Old Carolina Handmade Brick takes bricks into the future

Published 12:00 am Sunday, April 2, 2017

By Shavonne Walker

shavonne.walker@salisburypost.com

SALISBURY — Artist Bob Timberlake, astronaut Neil Armstrong, singer Mariah Carey, actress Andie McDowell and singer Jennifer Lopez all have something in common — they’ve all had homes built from brick made right here in Rowan County at Old Carolina Handmade Brick.

The 45-year-old company has provided their handmade bricks to build celebrity homes and for restoration projects from Colonial Williamsburg to Yale University. The brick is hand moulded on site at its 475 Majolica Road facility.

“Twenty percent of our work is restoration,” said Art Burkhart, vice president of marketing and sales.

Not many brick companies in the world still create hand moulded bricks. In fact, Old Carolina has been dubbed the “Rolls Royce” of the brick industry. The family-owned company is unique in that it does custom work on residential and commercial buildings, said David Frame, co-president of the company.

Some of the features of handmade moulded bricks are the distinctive folds, finger marks, surface irregularities that add character to each finished brick.

However, the brick making business has changed over the years and now companies are gathering inspiration elsewhere to use brick products in a different way.

No longer are companies just manufacturing bricks for homes and commercial structures, but they are also making pavers, and bringing bricks inside as focal walls.

David Frame operates the Salisbury facility while his brother, Scott Frame, operates another in Alabama.

“North Carolina has a long history of brick making even in Rowan County. We get the material from Gold Hill,” David said.

The materials used to make brick are clay and shale, which are patted into shape, rolled into sand, thrown into moulds, heated in a kiln up to 2,000 degrees Fahrenheit.

The company not only manufactures handmade bricks, but also pavers, thin brick, and shaped bricks.

But the story of Old Carolina Handmade Brick began in 1972 with founder Dudley Frame.

The beginning

In 1942, Dudley Frame graduated with a degree in ceramic engineering from Ohio State University.
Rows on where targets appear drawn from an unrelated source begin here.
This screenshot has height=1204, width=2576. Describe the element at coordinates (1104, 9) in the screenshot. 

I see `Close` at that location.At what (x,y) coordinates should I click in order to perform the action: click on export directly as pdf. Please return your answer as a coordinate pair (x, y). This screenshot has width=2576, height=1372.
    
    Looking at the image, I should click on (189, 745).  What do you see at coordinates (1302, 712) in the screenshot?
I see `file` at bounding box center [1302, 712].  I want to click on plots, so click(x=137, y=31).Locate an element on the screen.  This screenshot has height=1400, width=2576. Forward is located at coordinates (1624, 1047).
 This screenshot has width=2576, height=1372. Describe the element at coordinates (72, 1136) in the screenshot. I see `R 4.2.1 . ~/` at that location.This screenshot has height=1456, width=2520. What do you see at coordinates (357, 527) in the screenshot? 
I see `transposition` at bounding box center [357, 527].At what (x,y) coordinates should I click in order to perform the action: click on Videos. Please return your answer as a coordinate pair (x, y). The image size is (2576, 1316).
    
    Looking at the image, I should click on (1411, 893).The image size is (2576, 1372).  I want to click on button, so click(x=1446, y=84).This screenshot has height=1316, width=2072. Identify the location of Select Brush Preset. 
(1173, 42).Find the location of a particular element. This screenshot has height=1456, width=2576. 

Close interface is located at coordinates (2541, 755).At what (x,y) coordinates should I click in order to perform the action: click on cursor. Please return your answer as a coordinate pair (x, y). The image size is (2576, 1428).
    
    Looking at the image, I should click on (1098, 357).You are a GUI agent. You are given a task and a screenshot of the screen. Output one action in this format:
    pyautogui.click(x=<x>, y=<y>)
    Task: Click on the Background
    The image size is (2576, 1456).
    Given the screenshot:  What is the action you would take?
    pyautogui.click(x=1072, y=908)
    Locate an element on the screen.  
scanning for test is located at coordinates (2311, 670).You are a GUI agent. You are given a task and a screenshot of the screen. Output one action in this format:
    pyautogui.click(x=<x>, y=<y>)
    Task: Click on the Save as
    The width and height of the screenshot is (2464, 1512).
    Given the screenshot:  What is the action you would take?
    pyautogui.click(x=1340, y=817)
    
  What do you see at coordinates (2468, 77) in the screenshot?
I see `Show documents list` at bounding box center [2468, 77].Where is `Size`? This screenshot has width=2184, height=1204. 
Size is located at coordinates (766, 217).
He went to work for Harrop Kiln Services then joined the Army Corps of Engineers at the outbreak of WWII. He served in Africa and Europe. When the war ended, Frame returned to Ohio to work for Harrop in the design and construction of kilns and brick plants around the world.

In the mid 1950s, Dudley Frame and his wife Katherine moved to Salisbury. Dudley went to work for Miller Equipment Company to design and build kilns and brick plants. In 1963, the couple sold their home and bought a small brick plant in Piedmont, Ala.

A friend of Dudley’s, Ladd Johnson, actually came up with the idea of handmade brick. Johnson built the original plant in 1968 and in 1972 Dudley Frame bought the company.

Dudley Frame died in 2012 of a brain aneurysm, leaving his sons to continue the family business.

The products

Architects are knowledgeable of what’s popular in the brick industry, Frame said, so when they shifted toward bringing bricks indoors, the company shifted toward providing thin bricks for focal walls.

Old Carolina is also using bricks as part of  interior design features and outdoors including brick chips that are used similarly to mulch. Thin brick, which is a brick whose front is sawed off can then be used like tile to line a back splash in a kitchen, or in a vaulted ceiling, or as the interior of a bathroom.

Old Carolina Brick works with 150 distributors across the country who put the products in the hands of designers, architects and contractors nationwide from North Carolina to Brazil.

Charleston and Savannah are the company’s biggest markets, but they also have numerous historical restorations in Monticello, Mount Vernon, and Georgetown.